# Step 2. Classifying the article data by objectivity by leveraging Chat GPT API
Based on the following criteria:

1. A sentence is subjective if it expressess  personal opinionins, sarcasm, exhortations, discrimnatory remarks, or rhetorical figures.
2. All other sentences should be considered objective, including third-party opinions, when referenced as such, and non-conclusive comments
---



**Section 1:** Importing the right resources

In [153]:
import pandas as pd
import numpy as np
import nltk
import re


In [154]:
!pip install openai



In [155]:
nltk.download('punkt')

[nltk_data] Downloading package punkt to /root/nltk_data...
[nltk_data]   Package punkt is already up-to-date!


True

In [35]:
from nltk.tokenize import sent_tokenize

In [36]:
#import openai library
import openai
from openai import OpenAI

#declare the api key for this project
client = OpenAI(api_key='sk-proj-PIAJbNhCs1okjwAXhk3UT3BlbkFJuRarqI6gVB1BsjWbdegw')

#testing response
completion = client.chat.completions.create(
  model="gpt-4o",
  messages=[
    {"role": "user", "content": "Please confirm succesful connection"}
  ]
)
response = completion.choices[0].message.content

print(response)

Connection successful! How can I assist you today?


In [37]:
#connect to google drive
from google.colab import drive
drive.mount('/content/drive')

Drive already mounted at /content/drive; to attempt to forcibly remount, call drive.mount("/content/drive", force_remount=True).


In [134]:
df = pd.read_csv('/content/drive/My Drive/266 Natural language processing/NLP Project/initial_data.csv')

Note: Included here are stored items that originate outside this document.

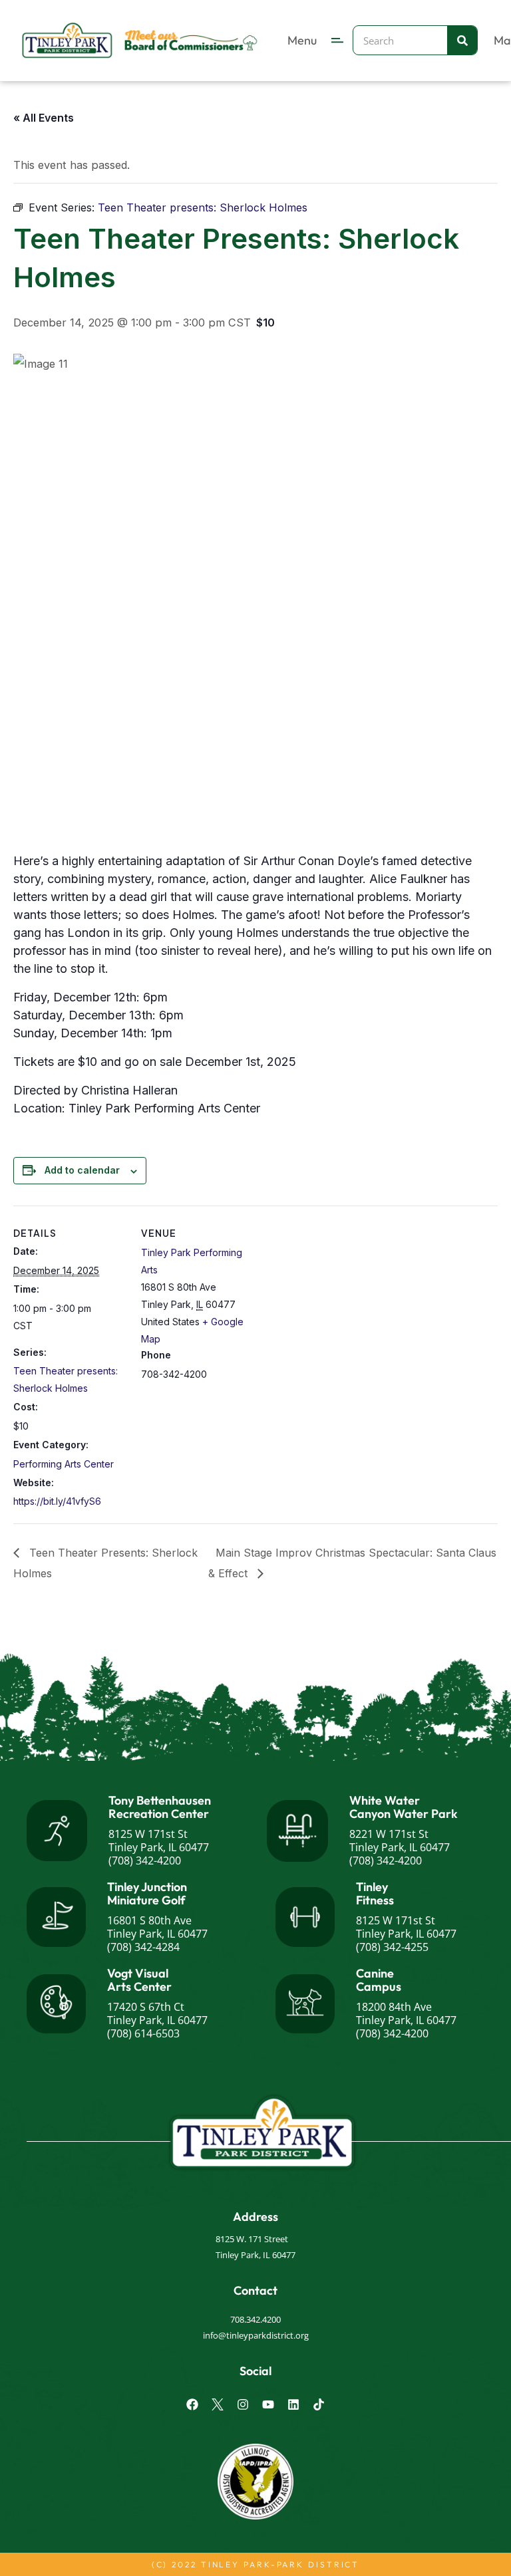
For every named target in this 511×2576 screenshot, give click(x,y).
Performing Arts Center (63, 1464)
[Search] (462, 40)
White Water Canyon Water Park (403, 1807)
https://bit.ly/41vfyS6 (57, 1501)
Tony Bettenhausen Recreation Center (159, 1807)
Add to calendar (82, 1170)
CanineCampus (378, 1980)
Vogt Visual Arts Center (139, 1980)
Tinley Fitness (375, 1893)
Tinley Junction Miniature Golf (147, 1893)
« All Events (43, 117)
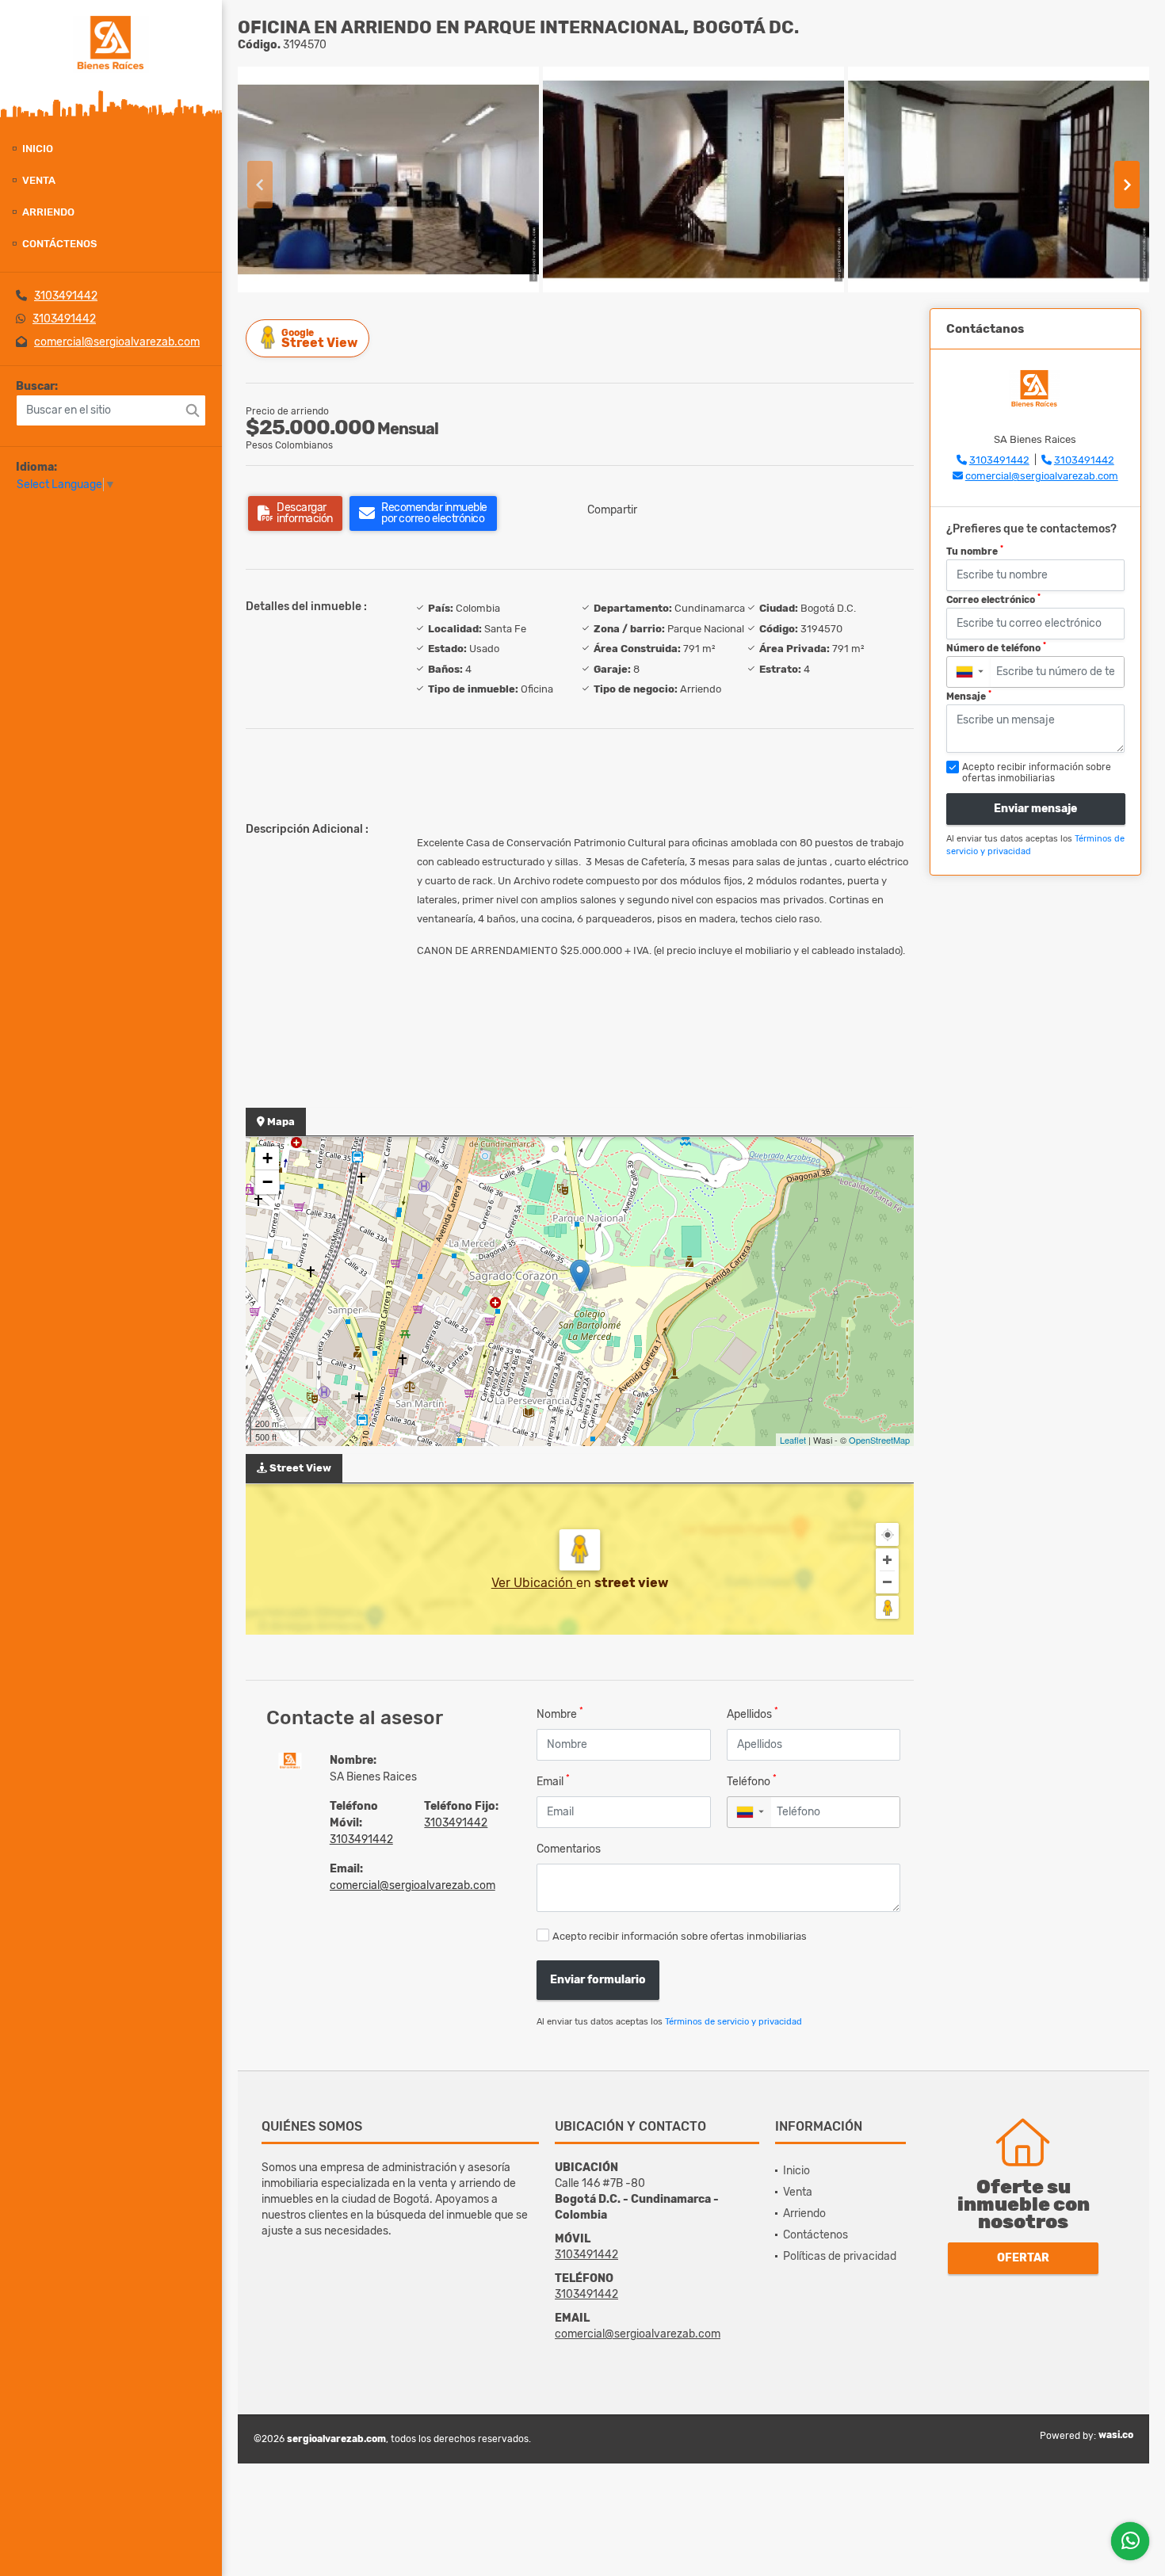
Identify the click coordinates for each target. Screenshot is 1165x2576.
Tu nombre (974, 550)
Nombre (560, 1713)
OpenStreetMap (879, 1439)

**Section 2:** Loading the unlabeled dataset created during step 1

In [135]:
# print size of dataframe
df.shape

(200, 11)

In [136]:
# print first 5 examples in dataframe
df.head()

Unnamed: 0.1,Unnamed: 0,date,year,month,day,author,title,article,url,section,publication
0,0,2018-07-09 00:00:00,2018,7.0,9,Associated Press,Rescuers look through mud for Japan flood vict...,\n next\n Image 1 of 2 \n ...,https://www.foxnews.com/world/rescuers-look-th...,World,Fox News
1,1,2018-07-10 00:00:00,2018,7.0,10,Ryan Gaydos,Australian rangers trap gigantic saltwater cro...,"\n A 15-foot, 1,300-pound saltwater c...",https://www.foxnews.com/world/australian-range...,Reptiles,Fox News
2,2,2018-08-01 00:00:00,2018,8.0,1,John Stossel,John Stossel: Are looney liberals and smug cel...,\n While restaurant leaders reportedl...,https://www.foxnews.com/opinion/john-stossel-a...,OPINION,Fox News
3,3,2018-05-15 00:00:00,2018,5.0,15,Associated Press,"UN peacekeeping force to stay, but shrink, in ...",UNITED NATIONS – U.N. peacekeepers will remai...,https://www.foxnews.com/world/un-peacekeeping-...,World,Fox News
4,4,2018-05-17 00:00:00,2018,5.0,17,Associated Press,Trump tells NK's Kim to denuclearize or risk o...,close Video Trump contradicts John Bolton on N...,https://www.foxnews.com/us/trump-tells-nks-kim...,MILITARY,Fox News


In [137]:
# create new df with article author, title, and article contents
df_new = df[['author', 'title','article']]
df_new.head()

Unnamed: 0,author,title,article
0,Associated Press,Rescuers look through mud for Japan flood vict...,\n next\n Image 1 of 2 \n ...
1,Ryan Gaydos,Australian rangers trap gigantic saltwater cro...,"\n A 15-foot, 1,300-pound saltwater c..."
2,John Stossel,John Stossel: Are looney liberals and smug cel...,\n While restaurant leaders reportedl...
3,Associated Press,"UN peacekeeping force to stay, but shrink, in ...",UNITED NATIONS – U.N. peacekeepers will remai...
4,Associated Press,Trump tells NK's Kim to denuclearize or risk o...,close Video Trump contradicts John Bolton on N...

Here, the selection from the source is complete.